Over the weekend, I had the rare opportunity to listen to–and briefly meet–one of my favorite directors (and one that I consider the greatest of all time), Martin Scorsese. We screened his latest film, Silence, for the Fuller Seminary community. After the jump, you can read some of the highlights from Scorsese’s Q & A with Kutter Callaway, assistant professor of theology and culture at Fuller, and Mako Fujimura, director of the Brehm Center at Fuller.
Callaway opened the conversation by suggesting that screening Silence for seminarians might be different than screening for a “regular” audience. Scorsese agreed and referred to his intentions for the film:
I had hoped this film would reach this audience, and that it was something you’d be open to. But I didn’t want it to be narrow. I wanted it to be wider for the whole world…but through you. I thought it might open up serious conversations given the way the world is. It’s certainly different than screening for a lay audience.
Callaway also pointed out the fact that many people attending the screening regarded the director as a formative theological voice in their lives. He asked Scorsese if there was any particular spiritual conversation he wanted audiences to have. Scorsese said, “It’s the conversation I had with the book in 1989. How does one–if you’re not clergy or following that calling–really express and live true Christian life, especially in a harsh world?”
Scorsese then talked a bit about his childhood and growing up an extremely violent environment, but one that was also marred by a particularly medieval religious mindset. It was in this environment that Scorsese also considering joining the priesthood, so inspired was he by a particular priest. However, when he flunked out of pre-seminary training courses, he realized that the ministry wasn’t his true vocation. He was continually exposed to different modes of Christian thinking and spiritual expression, which shaped him moving forward and would play a key role in his life’s work.

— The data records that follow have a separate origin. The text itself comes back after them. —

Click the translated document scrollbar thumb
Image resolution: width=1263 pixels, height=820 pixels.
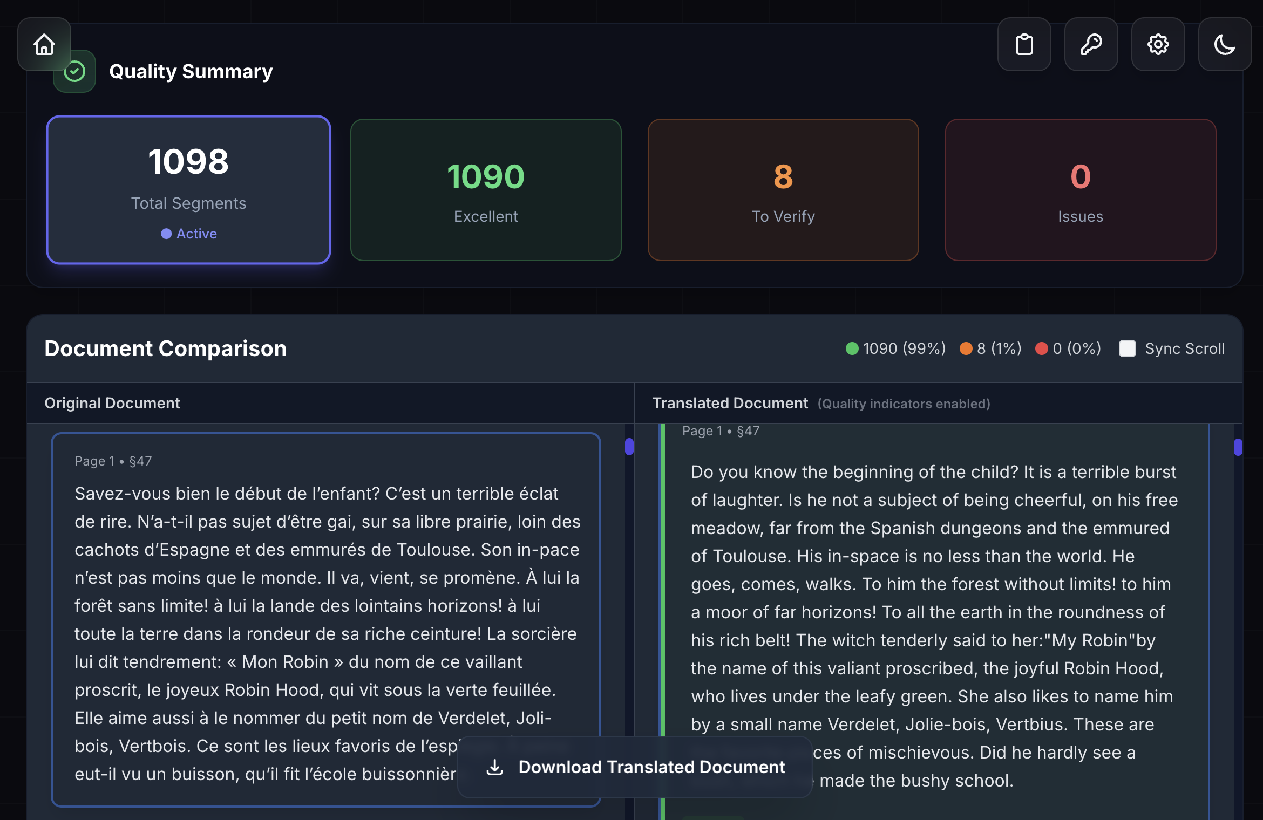coord(1238,447)
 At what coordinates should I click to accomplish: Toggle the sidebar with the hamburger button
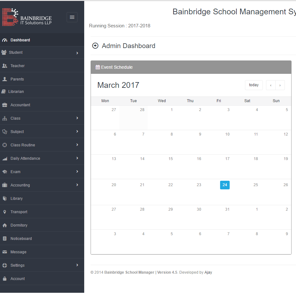coord(72,17)
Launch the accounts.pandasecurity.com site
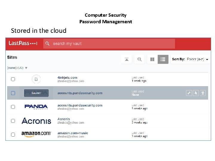Viewport: 215px width, 161px height. point(36,93)
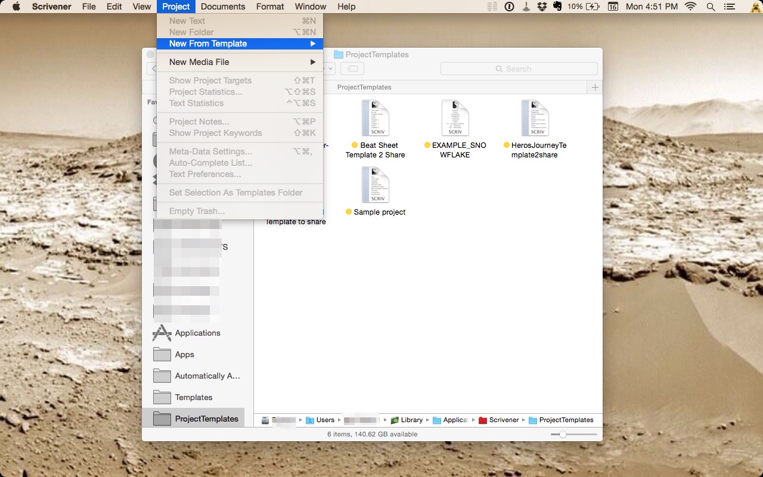Click the HerosJourneyTemplate2share file icon

tap(535, 118)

Callaway pointed out the irony in Scorsese moving away from the priesthood, but embracing a vocation that tells stories saturated with spirituality and theology that, again and again, shaped so many pastors and theologians’ work. He pointed out the outsiders in many of his stories looking for communion. Scorsese added, “The reality of making films like that in Hollywood makes you an outsider.” This is something that Fujimura echoed, regarding Scorsese’s work as a gift for “those of us who strive to be spiritually and artistically pure…not motivated by money or culture.” Fujimura admitted to being struck by Scorsese’s “heart for this journey.”Speaking of the determination to complete this particular journey, Fujimura and Callaway both commented on the way in which Scorsese labored over the final 20 minutes of the film. Callaway added and asked, “It’s the realization that the most faithful and obedient act is to apostasize. Talk about filming that hinge moment of apostasy.”

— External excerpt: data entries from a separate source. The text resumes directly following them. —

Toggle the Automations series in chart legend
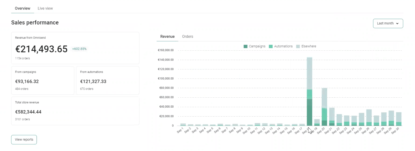The image size is (415, 151). pyautogui.click(x=281, y=46)
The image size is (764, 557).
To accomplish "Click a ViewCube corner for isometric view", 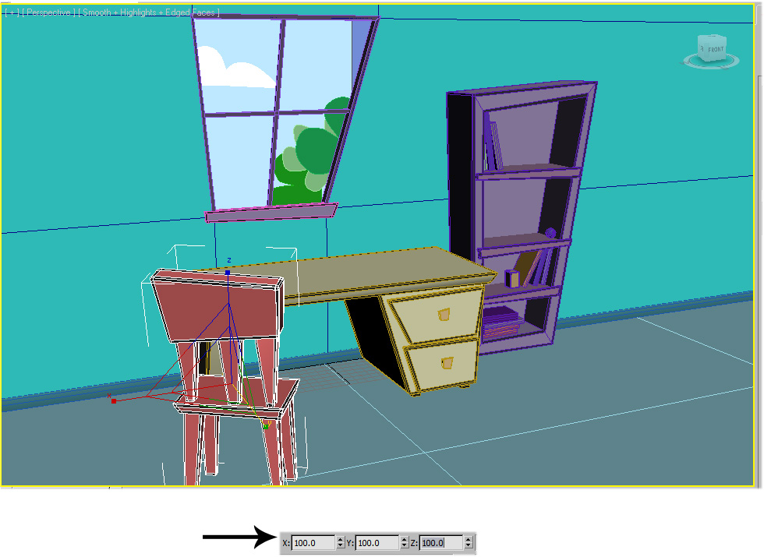I will 726,39.
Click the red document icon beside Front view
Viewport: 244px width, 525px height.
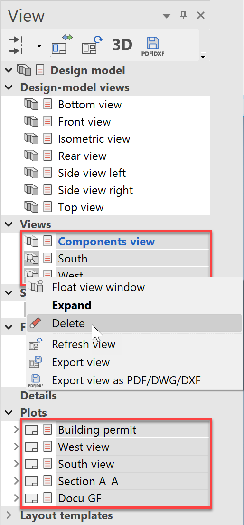point(48,122)
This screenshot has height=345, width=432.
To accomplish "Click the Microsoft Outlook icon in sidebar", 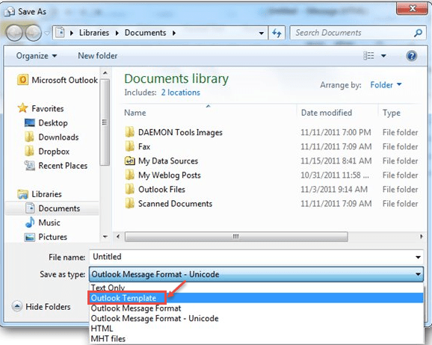I will click(x=22, y=80).

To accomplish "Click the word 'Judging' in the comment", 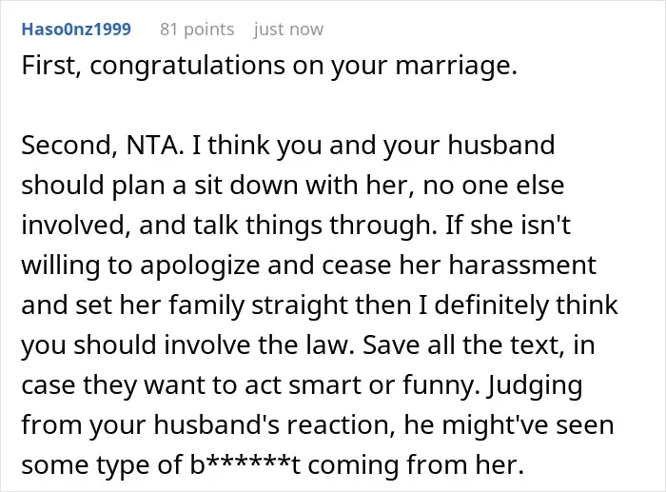I will tap(535, 386).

That’s a good question. How do I do the voice of Jesus? I tried to react against the grand scale. The idea of Christianity in cinema needed to be reinvented to make it accessible to a younger generation. But, ultimately, I had to ask myself if I really understand that apostasy and what it means. By the end of The Departed, I felt we were at a moral ground zero. And then I go shoot a concert with The Rolling Stones. Now, where do I go to find the meaning of life? For me, that is still Christianity and it’s the saving grace of our world and species.

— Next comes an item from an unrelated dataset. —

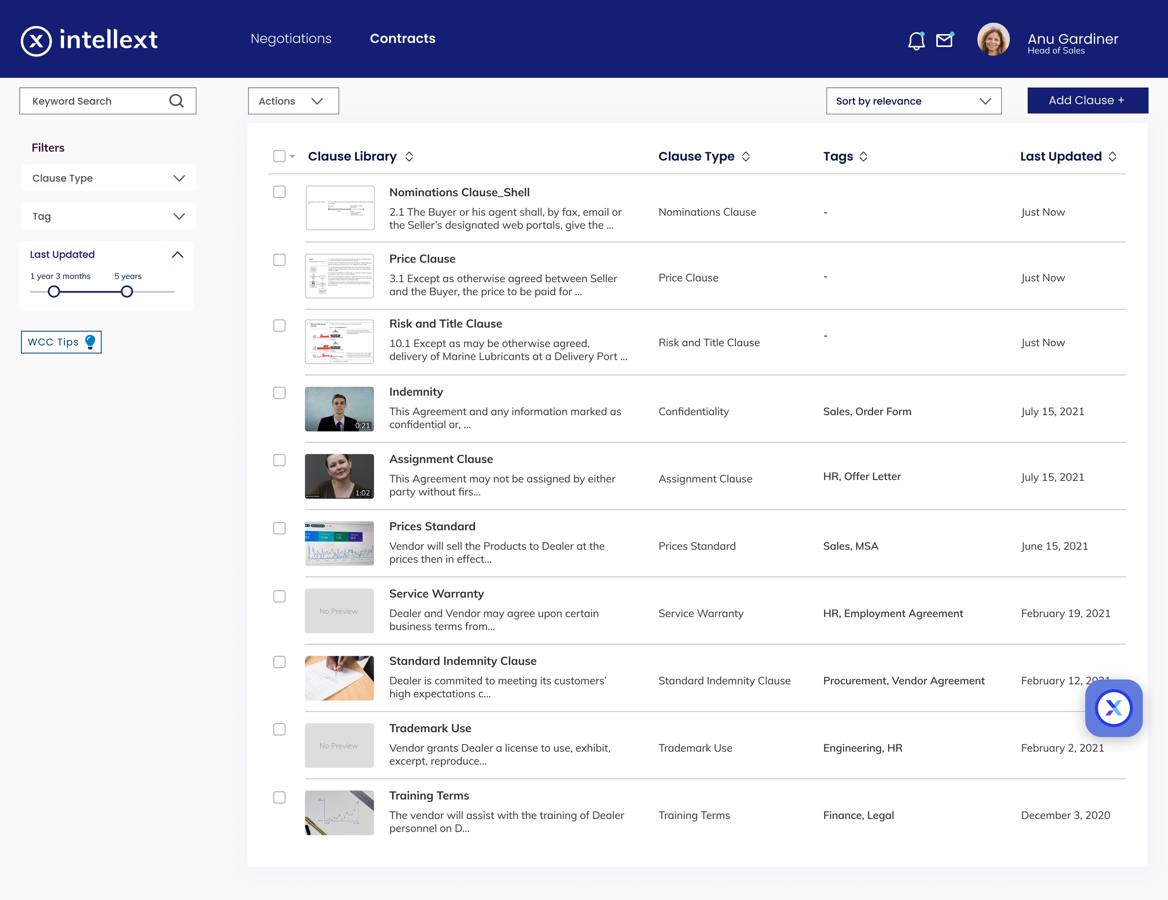Tick the Training Terms row checkbox
Viewport: 1168px width, 900px height.
coord(279,797)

Callaway referred to the times in which we live as “post-trauma,” because theologians and pastors are forced to respond to horrific traumas on a seemingly daily basis. He referenced Scorsese’s desire to interrogate the ambiguities of faith (and life) while being rooted in Christian faith and asked the director for one piece of wisdom for doing that.
It’s in the films–no doubt. In Raging Bull, he repeats the line from On the Waterfront monologue and forgives himself. Maybe that’s where we have to begin…is to forgive ourselves. Weathering all the problems of Christianity and the accompanying political and religious negativity, so that we protect the kernel of faith in ourselves. Having it tested constantly, we find the truth of it, which is in the behavior of our daily lives. For example, people can be upset about the portrayal of the Japanese in the film, but they were oppressed, in a way, by the missionaries’ truth that negated their cultural truth. Colonialism is still tied to Christianity. That wound still hasn’t healed. But isn’t that healing also found in our behavior? I know it sounds small, but it’s not easy. Without that, there won’t be any species.
Silence (161 mins) is rated R for violence and is in theaters everywhere this Friday, January 13th. It’s a must-see film for all people of faith.